Roh Elf Kuno
Roh elf kuno adalah Ingatan tanpa pembawa yang masih hidup. Ketika para elf larut, bagian keberadaan mereka mengendap ke rimbun hutan, mata air, batu, angin, dan artefak yang mengingat dunia tempat perubahan belum menjadi sesuatu yang pribadi.
Ingatan Setelah Pembawanya Hilang
Roh elf kuno adalah salah satu contoh paling jelas mengapa Aurelion memisahkan Ingatan dari Jiwa. Ketika peradaban elf menghilang, sumber menegaskan mereka tidak sekadar mati dalam arti manusia. Esensi mereka mengendap ke tempat dan gejala: rimbun hutan, mata air, batu, angin, artefak, dan gangguan elemental. Yang tersisa digambarkan sebagai Ingatan dunia setelah kehilangan pembawanya. Karena itu roh-roh ini bukan hantu transparan individu elf yang menunggu menceritakan autobiografi. Mereka adalah residu mode keberadaan tempat identitas sejak awal tersebar melalui Harmoni.
Hubungan mereka dengan Waktu sama asingnya. Taksonomi menempatkan mereka di antara bentuk residual setengah hidup dari keberadaan pra-Dionisian dan mengatakan mereka tidak berpartisipasi secara normal dalam Waktu era manusia. Bagi mereka, tidak ada yang benar-benar “terjadi” dalam arti biasa karena kejadian memerlukan perubahan. Sebuah mata air dapat mempertahankan satu tindakan, satu suasana, satu hubungan antara hutan dan sungai tanpa batas.
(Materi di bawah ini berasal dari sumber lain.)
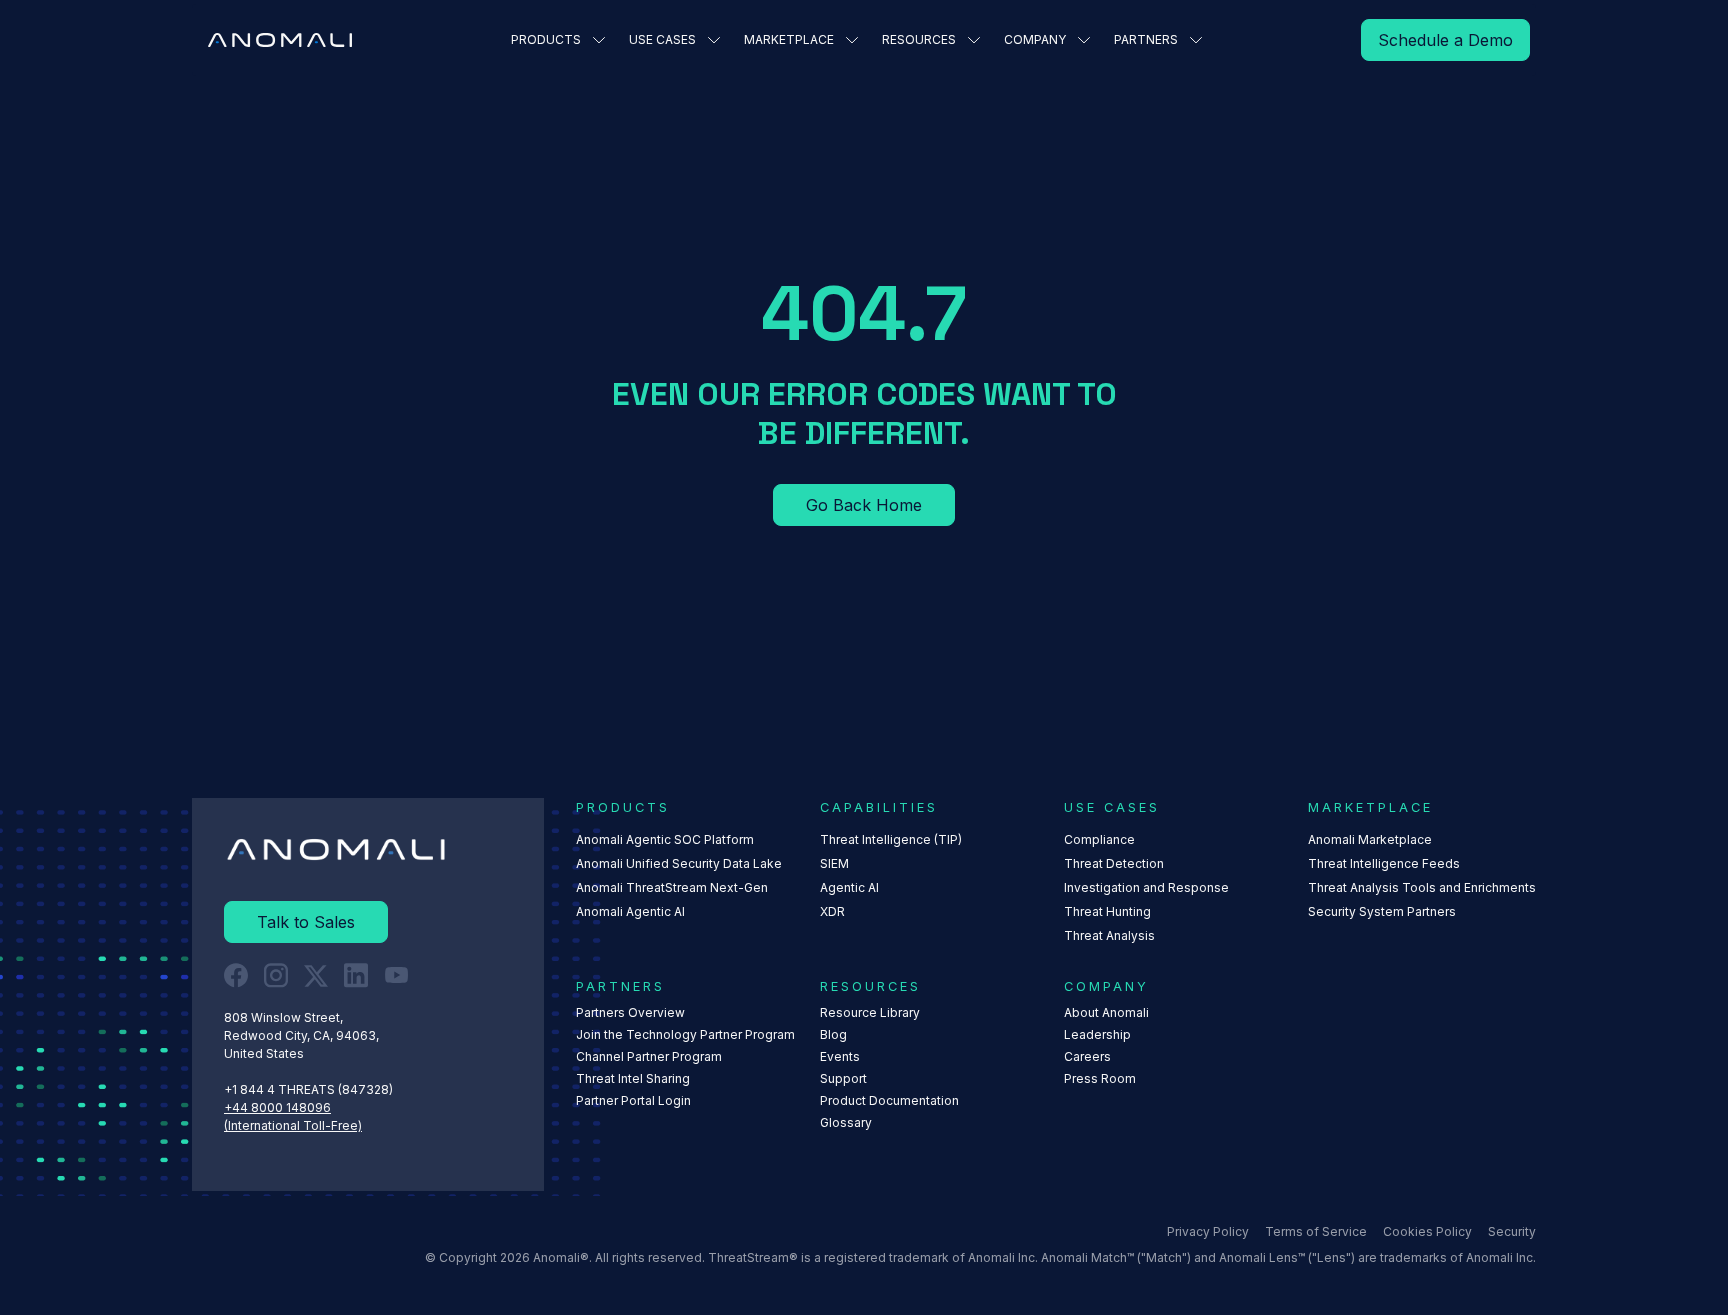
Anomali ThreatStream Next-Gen (672, 887)
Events (840, 1056)
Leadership (1097, 1034)
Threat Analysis (1109, 935)
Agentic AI (849, 887)
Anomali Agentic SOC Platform (665, 839)
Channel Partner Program (649, 1056)
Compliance (1099, 839)
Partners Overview (630, 1012)
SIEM (834, 863)
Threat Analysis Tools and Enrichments (1422, 887)
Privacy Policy (1208, 1231)
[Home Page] (280, 40)
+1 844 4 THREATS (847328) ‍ (310, 1089)
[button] (558, 40)
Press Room (1100, 1078)
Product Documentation (889, 1100)
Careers (1087, 1056)
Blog (833, 1034)
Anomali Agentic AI (630, 911)
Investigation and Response (1146, 887)
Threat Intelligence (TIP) (891, 839)
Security (1512, 1231)
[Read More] (1445, 40)
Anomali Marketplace (1370, 839)
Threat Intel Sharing (633, 1078)
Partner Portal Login (633, 1100)
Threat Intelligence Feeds (1384, 863)
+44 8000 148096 (277, 1107)
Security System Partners (1382, 911)
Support (843, 1078)
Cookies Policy (1427, 1231)
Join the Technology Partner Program (685, 1034)
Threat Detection (1114, 863)
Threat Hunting (1107, 911)
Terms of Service (1316, 1231)
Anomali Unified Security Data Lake (679, 863)
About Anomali (1106, 1012)
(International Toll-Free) (293, 1125)
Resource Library (870, 1012)
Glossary (846, 1122)
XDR (832, 911)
Reruntuhan dapat mengulang respons karena Ingatan yang terikat padanya tidak pernah memperoleh konteks baru untuk meninjau ulang dirinya. Dari sudut manusia, ini dapat tampak seperti nubuat, hantu, atau kegilaan. Dari sudut roh, mungkin sama sekali tidak ada sebelum dan sesudah.
Inilah sebabnya druid manusia awal memperlakukan dunia lama sebagai arkeologi, bukan ciptaan baru. Mereka memasuki hutan dan reruntuhan tempat residu elf masih berfungsi, mempelajari pecahan Harmoni dari pola yang bertahan. Di utara beku, seluruh kota dan rimbun hutan tersegel di bawah es seperti sarkofagus peradaban; di tempat lain hutan lama dapat cukup aktif untuk merebut kembali jalan-jalan Gildglade. Roh yang bertahan tidak harus sadar dengan cara manusia, tetapi ia tetap dapat membuat lanskap bertindak seolah instruksi lama masih hadir.
Karena itu perbedaan antara roh-roh ini dan peri penting. Keduanya muncul dari keruntuhan tatanan elf, tetapi peri memperoleh permainan, tawar-menawar, dan Waktu bersyarat. Roh elf tetap lebih statis: Ingatan dan Fungsi terikat tempat tanpa fleksibilitas kontraktual yang sama. Mereka lebih menyerupai prasasti yang dibuat dalam materi hidup. Menanyakan kepada mereka apa yang dipercayai elf mungkin seperti bertanya kepada bekas luka apa yang dimaksud orang yang terluka. Jawabannya dapat nyata, tepat, dan sama sekali tidak mampu memahami pertanyaannya.